The data.table Format

The data.table format also helps shorten code when working with data.frame structures. Most importantly, data.table handles big data very efficiently. You can convert a data.frame to data.table and back if needed.

Summary

The general form of data.table syntax is:

DT[i, j, by] 

We have seen so far that,


Using i:

  • We can subset rows similar to a data.frame- except you don't have to use DT$ repetitively since columns within the frame of a data.table are seen as if they are variables.

  • We can also sort a data.table using order(), which internally uses data.table's fast order for performance.

We can do much more in i by keying a data.table, which allows blazing fast subsets and joins. We will see this in the "Keys and fast binary search based subsets" and "Joins and rolling joins" vignette.


Using j:

  1. Select columns the data.table way: DT[, .(colA, colB)].

  2. Select columns the data.frame way: DT[, c("colA", "colB")].

  3. Compute on columns: DT[, .(sum(colA), mean(colB))].

  4. Provide names if necessary: DT[, .(sA =sum(colA), mB = mean(colB))].

  5. Combine with i: DT[colA > value, sum(colB)].

Using by:

  • Using by, we can group by columns by specifying a list of columns or a character vector of column names or even expressions. The flexibility of j, combined with by and i makes for a very powerful syntax.

  • by can handle multiple columns and also expressions.

  • We can keyby grouping columns to automatically sort the grouped result.

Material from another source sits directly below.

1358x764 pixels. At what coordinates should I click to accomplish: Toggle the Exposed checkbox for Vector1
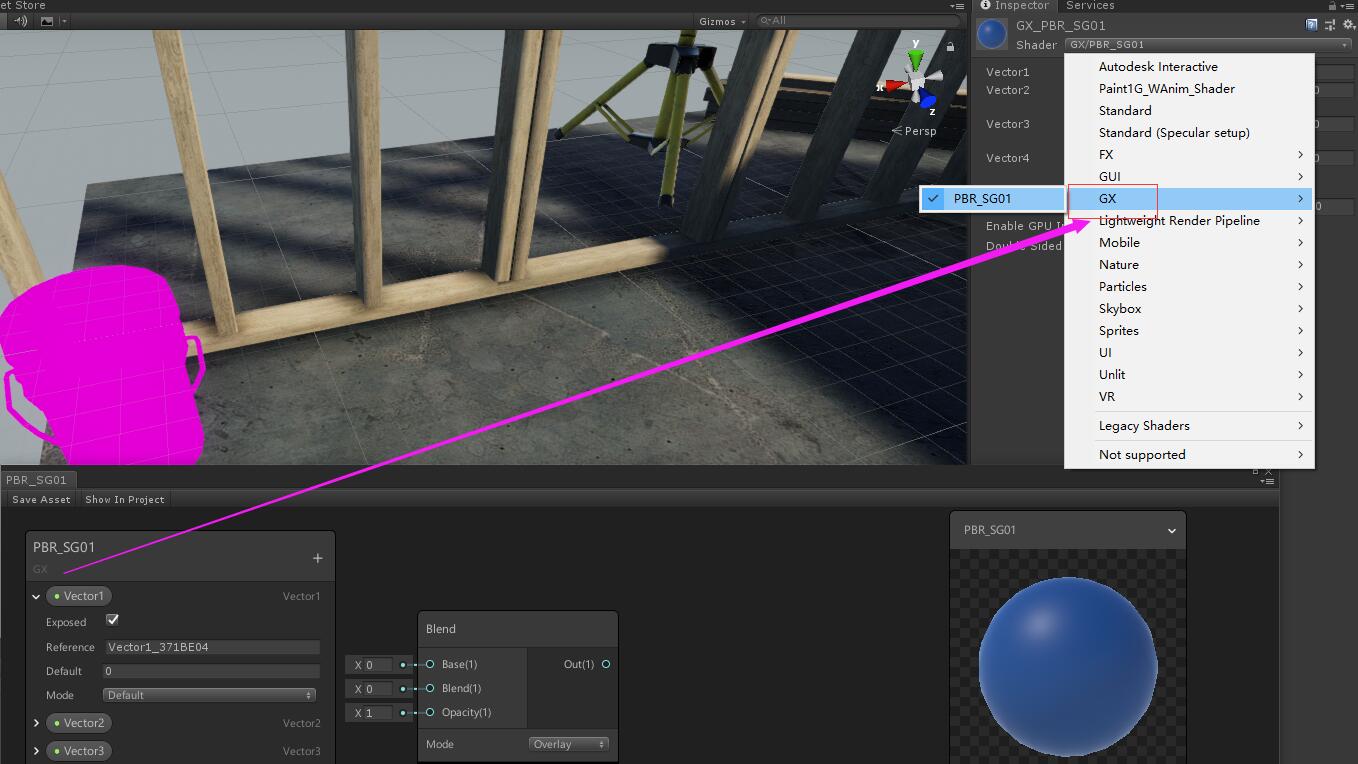point(112,620)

  • We can use .SD and .SDcols in j to operate on multiple columns using already familiar base functions. Here are some examples:

    1. DT[, lapply(.SD, fun), by = ..., .SDcols = ...] - applies fun to all columns specified in .SDcols while grouping by the columns specified in by.

    2. DT[, head(.SD, 2), by = ...] - return the first two rows for each group.

    3. DT[col > val, head(.SD, 1), by = ...] - combine i along with j and by.

And remember the tip:

As long as j returns a list, each element of the list will become a column in the resulting data.table.

We will see how to add/update/delete columns by reference and how to combine them with i and by in the next vignette.